Im Februar haben wir gesehen, dass wir einige Dinge beobachten können, an denen man die Entwicklung in der Bundesrepublik spiegeln kann. Interessant fand ich aber auch die Unterschiede zwischen der großen Politik und dem Pragmatismus vor Ort, beispielsweise beim Thema Obergrenze. Während die Politik monatelang gestritten hat, ob sie nötig ist oder moralisch verwerflich, war in Schongau schnell klar, dass es natürlich eine Obergrenze gibt, was die Aufnahmefähigkeit der Stadt angeht. Ich hätte gerne noch mehr rausgefunden, über die Integration auf dem Arbeitsmarkt etwa. Aber in unserem Fall hat es allein schon sechs Monate gedauert, bis wir uns erstmals in den Asylausschuss des Landrates setzen durften.

Die Veröffentlichung Ihres Artikels fällt in die Zeit der Attacken von Würzburg und Ansbach. Wie haben derartige Entwicklungen Ihr Projekt beeinflusst?

Die Anschläge haben nochmal gezeigt, wie schnell die Stimmung kippen kann. Zwischen dem Druck und der Auslieferung liegen bei unserem Magazin immer acht Tage. München war ganz frisch, Ansbach war ganz frisch und Würzburg war auch noch nicht lange her. Wir wussten nicht, ob in der Woche noch etwas passieren wird und wir vielleicht in eine Stimmung hineinpublizieren, in der das Thema in der Form unpassend gewesen wäre. Das ist ja das verrückte an dem Thema. Es ist überhaupt nicht vorhersehbar oder gar abschließend zu beantworten.

Zum Ende noch eine ganz andere Frage: Was denken Sie über unser 365-Tage-Projekt „Schaffen wir das?“

Mir gefällt der Fleckenteppich in den Geschichten auf Ihrer Homepage, das passt zu der offenen Ausgangsfrage. Anfangs haben wir auch gedacht, wir machen eine Art Collage.
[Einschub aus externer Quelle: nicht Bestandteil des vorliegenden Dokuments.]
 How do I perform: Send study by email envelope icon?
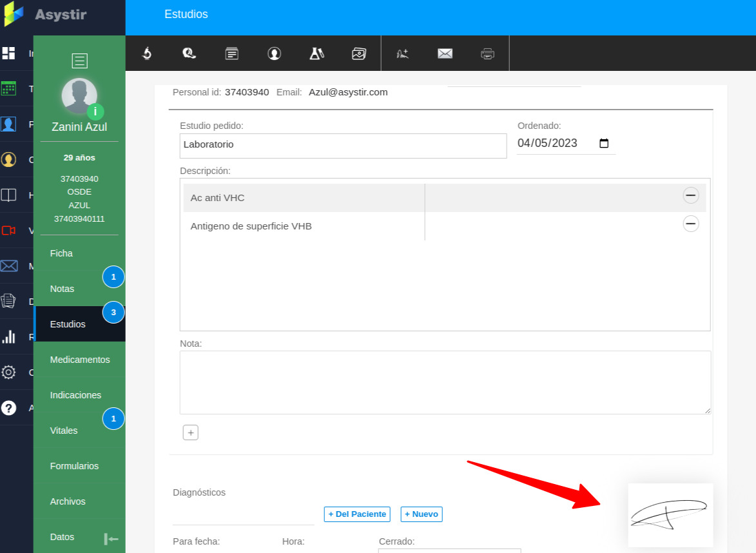point(445,53)
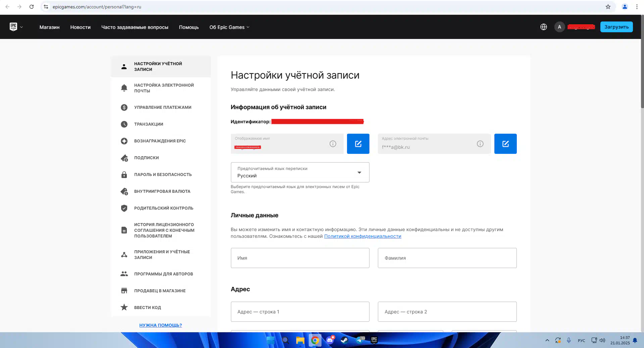Click the info icon in email address field
This screenshot has width=644, height=348.
[480, 144]
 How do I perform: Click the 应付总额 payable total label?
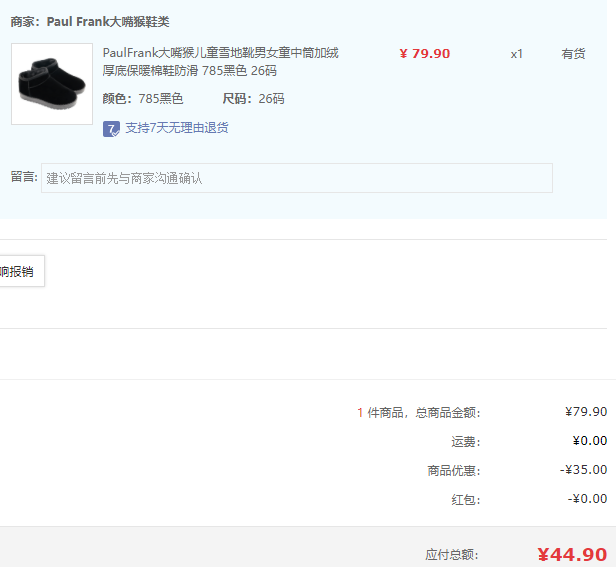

Aber dann haben wir die Geschichte doch ganz klassisch erzählt. Ich finde „Schaffen wir das?“ grundsätzlich gut. Als Journalistenschüler haben Sie vielleicht etwas mehr Zeit und Freiheit in der Gestaltung. So ein Projekt zeigt auch, was Journalisten alles aus einem Thema rausholen können. Die Kollegen, die bereits richtig im Tagesgeschäft drinstecken, haben fast keine Chance, so etwas zu realisieren.